Je reconnais Sandrine dès mon entrée dans le laboratoire
d’analyses. Apparemment elle aussi, étant donné son sourire esquissé. Sourire
qui se mue rapidement en rire franc
quand ses yeux eyelinés se posent sur le flacon de pisse que je tiens dans la main.

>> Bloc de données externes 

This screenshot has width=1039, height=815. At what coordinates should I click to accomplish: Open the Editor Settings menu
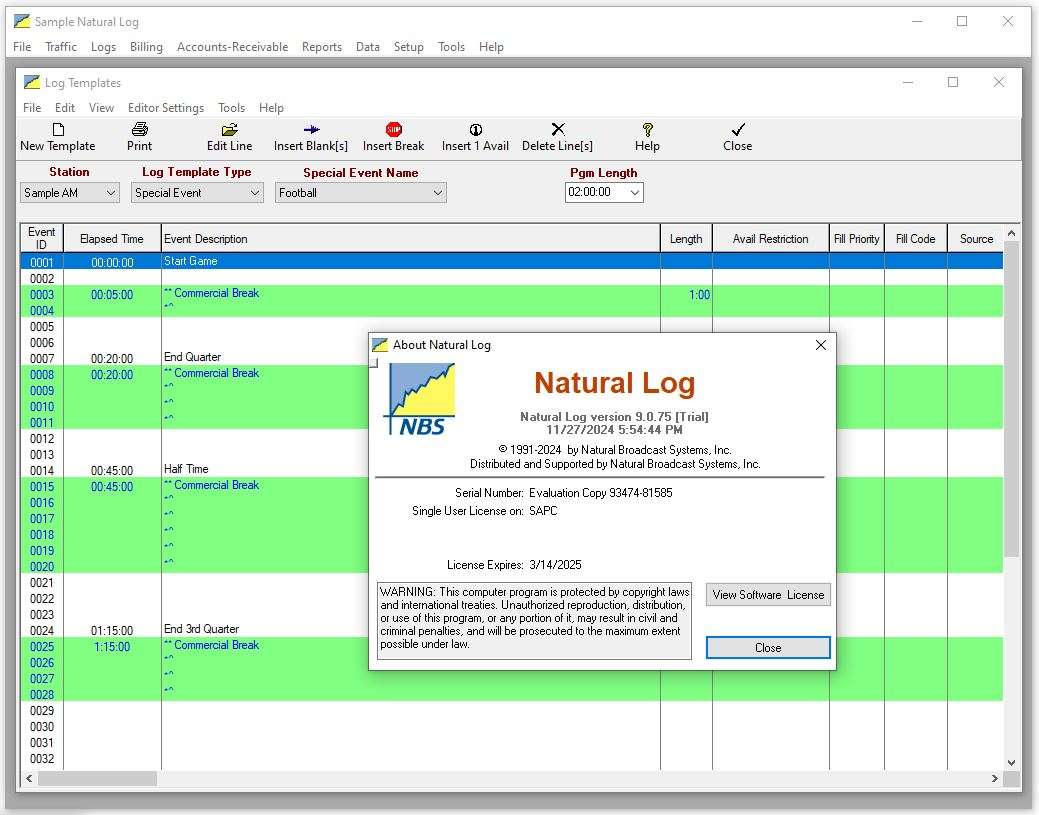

Nos examens respectifs terminés, on file boire un p’tit noir
au troquet d’en face.
- Tu parles d’un premier rendez-vous…
- Comme tu dis…Tous ces échanges virtuels, ces mots doux partagés,
ces photos sensuelles envoyées…Pour se rencontrer dans ces circonstances.
D’ailleurs, je peux te demander pourquoi tu étais là…?
- Petit souci de tuyauterie…Et toi ?
- Simple bilan sanguin. Selon ma doc’, je manque de fer…
Une bonne heure passée, toujours attablés, je décide de
changer de braquet :
- Pas terrible ce café. J’peux t’en proposer un bien meilleur
à la maison ?
- T’attaques de bon matin, dis-moi. Tu sais, d’expérience,
j’évite de fricoter avec les hommes du voisinage. C’est trop de complications
ensuite.
- J’comprends mieux tes silences lorsque j’te proposais
qu’on s’voie. Ceci dit, pense au côté pratique : c’est quand même pas mal
d’avoir tout près d'chez soi.
- Tu parles d’un commerçant de quartier…Dans le genre, tu
ferais un excellent marchand de tapis.
- Bon, j’ai bien une petite idée : on pourrait tarifer
la chose. Une façon comme une autre de marquer une certaine distance entre nous. Ainsi, pas d’ennuis. Pas d’attaches.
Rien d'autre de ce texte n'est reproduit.